Stored records
━━━

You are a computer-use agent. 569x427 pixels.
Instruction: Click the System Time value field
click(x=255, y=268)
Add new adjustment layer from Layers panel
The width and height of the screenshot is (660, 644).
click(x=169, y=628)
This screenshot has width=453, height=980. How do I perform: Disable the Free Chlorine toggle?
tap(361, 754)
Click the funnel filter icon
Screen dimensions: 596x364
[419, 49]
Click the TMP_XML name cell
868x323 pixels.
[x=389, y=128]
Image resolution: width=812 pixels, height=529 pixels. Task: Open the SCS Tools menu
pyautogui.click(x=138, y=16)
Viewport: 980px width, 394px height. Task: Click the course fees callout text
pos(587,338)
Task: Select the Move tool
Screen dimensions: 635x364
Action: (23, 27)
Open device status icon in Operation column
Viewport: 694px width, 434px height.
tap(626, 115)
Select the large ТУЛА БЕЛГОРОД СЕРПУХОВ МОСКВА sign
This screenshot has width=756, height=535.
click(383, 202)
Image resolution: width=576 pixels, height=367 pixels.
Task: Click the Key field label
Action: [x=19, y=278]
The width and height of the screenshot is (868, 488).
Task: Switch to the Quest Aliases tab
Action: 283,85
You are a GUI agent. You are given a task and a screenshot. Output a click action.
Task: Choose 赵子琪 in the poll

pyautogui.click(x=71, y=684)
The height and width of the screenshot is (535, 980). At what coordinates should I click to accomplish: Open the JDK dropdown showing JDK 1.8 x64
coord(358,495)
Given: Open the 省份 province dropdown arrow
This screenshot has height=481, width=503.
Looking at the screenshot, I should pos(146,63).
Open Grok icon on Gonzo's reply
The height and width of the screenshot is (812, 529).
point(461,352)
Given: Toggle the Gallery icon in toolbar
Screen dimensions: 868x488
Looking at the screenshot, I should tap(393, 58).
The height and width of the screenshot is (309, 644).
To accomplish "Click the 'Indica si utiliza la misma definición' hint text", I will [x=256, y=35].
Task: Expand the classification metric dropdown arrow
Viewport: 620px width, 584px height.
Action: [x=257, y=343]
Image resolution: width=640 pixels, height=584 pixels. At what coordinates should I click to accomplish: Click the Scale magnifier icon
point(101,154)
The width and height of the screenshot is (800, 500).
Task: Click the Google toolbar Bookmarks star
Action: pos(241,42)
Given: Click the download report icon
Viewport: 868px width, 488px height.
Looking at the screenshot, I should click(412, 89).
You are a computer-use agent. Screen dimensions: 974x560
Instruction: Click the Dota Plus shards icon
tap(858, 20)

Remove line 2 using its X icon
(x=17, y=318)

━━━

■ Exercise description ■
With the line containing "Task: Select the Move tool" as the last one, please set down exactly the lines of the records above from their very first line, and nothing more.

■ Written solution ■
You are a computer-use agent. 569x427 pixels.
Instruction: Click the System Time value field
click(x=255, y=268)
Add new adjustment layer from Layers panel
The width and height of the screenshot is (660, 644).
click(x=169, y=628)
This screenshot has width=453, height=980. How do I perform: Disable the Free Chlorine toggle?
tap(361, 754)
Click the funnel filter icon
Screen dimensions: 596x364
[419, 49]
Click the TMP_XML name cell
868x323 pixels.
[x=389, y=128]
Image resolution: width=812 pixels, height=529 pixels. Task: Open the SCS Tools menu
pyautogui.click(x=138, y=16)
Viewport: 980px width, 394px height. Task: Click the course fees callout text
pos(587,338)
Task: Select the Move tool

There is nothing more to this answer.